12/05/2026 - Press release
In an article published in the journal Neuron, Dr. Rodrigo Quian Quiroga proposes that the way we organize our memories constitutes the mechanism that gives rise to human intelligence.
The human brain generates memories from the representation of the stimuli it receives, endowing them with meaning. This is a mechanism of abstraction that does not merely store information.
Published scientific evidence indicates that this mechanism is not found in other animal species, suggesting that it is a key element in the construction of our intelligence.
"The human brain, rather than simply remembering, seeks to understand." This is how Dr. Rodrigo Quian Quiroga, coordinator of the Research Group on Neuronal Mechanisms of Perception and Memory at the Hospital del Mar Research Institute, describes it, pointing to this way of functioning as "the exact mechanism that gives rise to human intelligence." He does so in an article recently published in the journal Neuron, in which he reviews two decades of research on how the human brain works and the scientific evidence published in this field.
Based on the discovery of so-called concept neurons, also known as Jennifer Aniston neurons, Dr. Quian Quiroga argues that our way of generating memories is completely different from that of other animal species. The discovery of these neurons, through studies with patients in which the reactions of individual neurons were monitored by means of implanted electrodes, made it possible to determine that they are specialized and react only to specific stimuli, such as a photograph of the well-known actress.
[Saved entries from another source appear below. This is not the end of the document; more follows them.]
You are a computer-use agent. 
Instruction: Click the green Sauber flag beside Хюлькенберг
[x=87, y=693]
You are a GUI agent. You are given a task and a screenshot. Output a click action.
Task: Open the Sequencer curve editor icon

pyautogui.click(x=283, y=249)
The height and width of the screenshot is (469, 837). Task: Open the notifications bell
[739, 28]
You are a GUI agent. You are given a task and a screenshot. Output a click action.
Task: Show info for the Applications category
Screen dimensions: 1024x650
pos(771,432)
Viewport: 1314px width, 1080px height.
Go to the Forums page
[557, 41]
In the case of the human brain, what it does is store memories, the basis of thoughts. And it does so through a unique process that differs from that followed by other animals, despite the physical similarities in brain structure with some species. In apes and other vertebrates, the stimulus is stored directly in the hippocampus, the part of the brain dedicated to this function. In humans, the mechanism is different and slower, since there is a circuit in which meaning is assigned to the stimulus. "We process concepts, not photographs," explains Dr. Quian Quiroga. In other words, "the human brain does not work directly with that stimulus, but with the meaning it attributes to it. In this way, it stores abstract concepts, which gives us a much greater cognitive capacity than if we thought in terms of the stimulus we receive," he states.
In the new article, Quian Quiroga points out that this capacity is what distinguishes humans from animals and is the mechanism underlying human intelligence. It is what enables us to identify a given concept in different images, even when they represent that concept in different ways.
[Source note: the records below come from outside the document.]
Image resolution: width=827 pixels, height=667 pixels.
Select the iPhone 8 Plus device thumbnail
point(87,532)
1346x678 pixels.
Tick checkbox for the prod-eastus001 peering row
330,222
Evolution through language
Another particular aspect highlighted in the article is the importance of language in the development of this more abstract type of memory. Human beings are the only animals capable of expressing themselves with words that represent concepts, a fact that has shaped the evolution of our brain. "Human beings have evolved cognitively over thousands of years through the use of language, which leads them to think in words rather than in images. By thinking in terms of words, they have a more conceptual representation, something that is reflected in the existence of concept neurons, which respond only to one specific concept."
Dr. Quian Quiroga concludes that his experience leads him to "revisit theories on how memory works." Memory does not merely store recollections so they can later be retrieved; rather, it reconstructs and creates stories from fragments of information. "The neurons we have discovered over twenty years of research do not faithfully encode stimuli; instead, they do so in an abstract way, allowing us to have higher cognitive abilities, make analogies, draw inferences, and think in depth." This mechanism enables a deeper and more abstract capacity for remembering, but one that is less faithful to lived reality. "We forget in order to remember because we understand what happens to us," concludes Dr. Quian Quiroga.